Let me start by saying that at 170+ pages long, this book by Tim Chester is a short, sharp read on what is often quite an involved topic.
For those of us who have read anything written by Ron Sider particularly, it is not going to add anything new to our armoury, but it is British!
In Chapter 1, Tim makes the argument for social involvement from a biblical perspective.
As he reminds us:
“The Mosaic Law was given to the redeemed, covenant community, but it made specific provision in its social legislation for the care of those outside the covenant community – ‘the alien’.” (p.22)
In summary, his first chapter challenges us to care for the poor because it is in line with God’s character, reign, and grace. The great strength of the book lies in Tim’s reminder that the Christian should be concerned for both the soul and the body when thinking about this issue. However, the challenge to move beyond ‘felt needs’ is presented to us clearly. As he says,
“To engage in social action without evangelism is to fail the people we profess to love.” (p.55)
His chapter on social involvement and proclamation is clear, concise, and helpful. He is bang on when he discusses the fact that social action can either precede, follow, or accompany evangelism and shouldn’t be seen as exclusive to it.
Evangelism and social action should be seen as distinct, but inseparable activities in our mission to the poor in which proclamation is central. (p.67)
Chapter 5 is pivotal in terms of discussing Christ and kingdom issues, particularly given the current debate in church-planting circles (about which I have blogged previously). It is a strong, and to my mind convincing, chapter that reminds us that we should not tie any social change to the biblical concept of the coming kingdom. That kingdom only comes about through confession of Christ as Lord. Instead, we should be seeking to talk of “reforming” society rather than“redeeming” it.
I found the second half of the book less engaging than the first. That might be down to my personal dislike (and distrust) of so-called facts and figures! I much preferred his chapter on,“strengthening the powerless” which warns against doing for the poor what they can do for themselves. Again, I have blogged extensively on this, and Bob Lupton is something of a practitioner-expert in this regard. Tim does make the distinction between Welfare and Development as follows:
“Welfare is an approach that involves giving something to the poor, like food, clothing, or skills. Development involves working with the poor to help them define their own problems and find their own solutions to them.”

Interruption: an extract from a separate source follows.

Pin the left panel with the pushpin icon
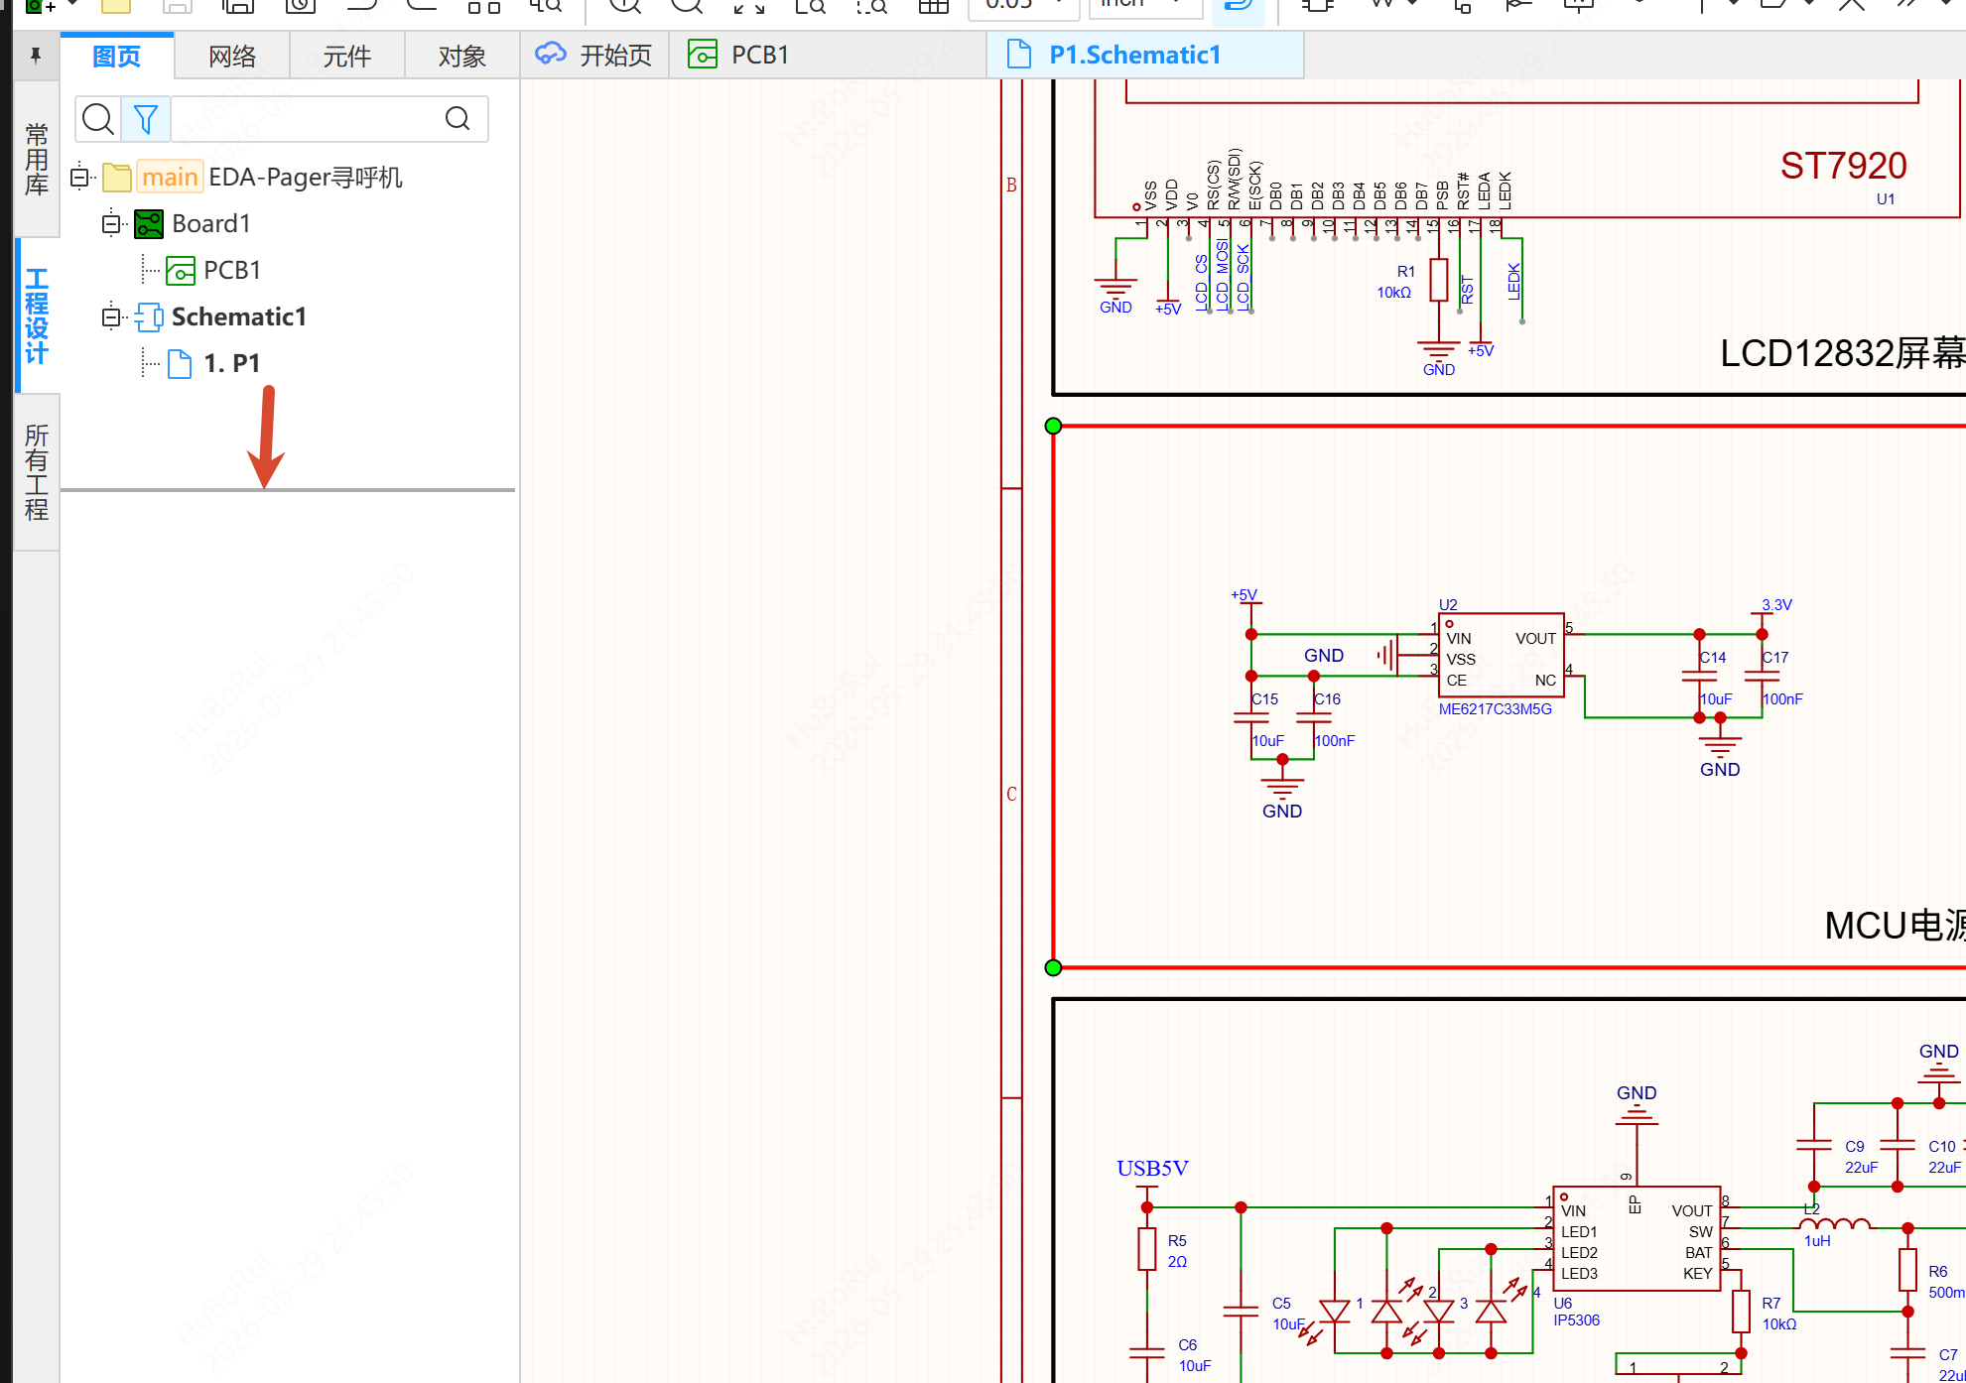The height and width of the screenshot is (1383, 1966). tap(36, 56)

This is where the book also slightly frustrated me. The whole issue of development and helping the poor to help themselves sounds neat and tidy on paper. Although there were lots of Third Wold illustrations where this might be true, it just doesn’t wash in UK housing schemes. We have inherited a generation entrenched in the Welfare system of this country, and they are not interested in solutions to their problems. They expect the state to sort them out. They come with an attitude of dependency.
I think in Tim’s rush to defend the poor (and so he should), he forgets that a huge majority are manipulative and lazy, and we need a theology and a way of doing church that deals with this. People in my scheme don’t want to participate in building community or making life better. They want to screw the system as hard as they can and get away with it. They live within a culture of entitlement. That sounds harsh but it is the reality for those of us who actually live in these places and engage in this work. It affects our evangelism and our discipleship in profound ways. It really is a glaring weakness in this book.
Having said all that, I loved the book. It is definitely one to read for the UK scheme worker. Even if the book is not one in terms of resourcing for our type of ministry, it offers a great section for recommended reading at the back.
Extremely helpful. Definitely worth a read.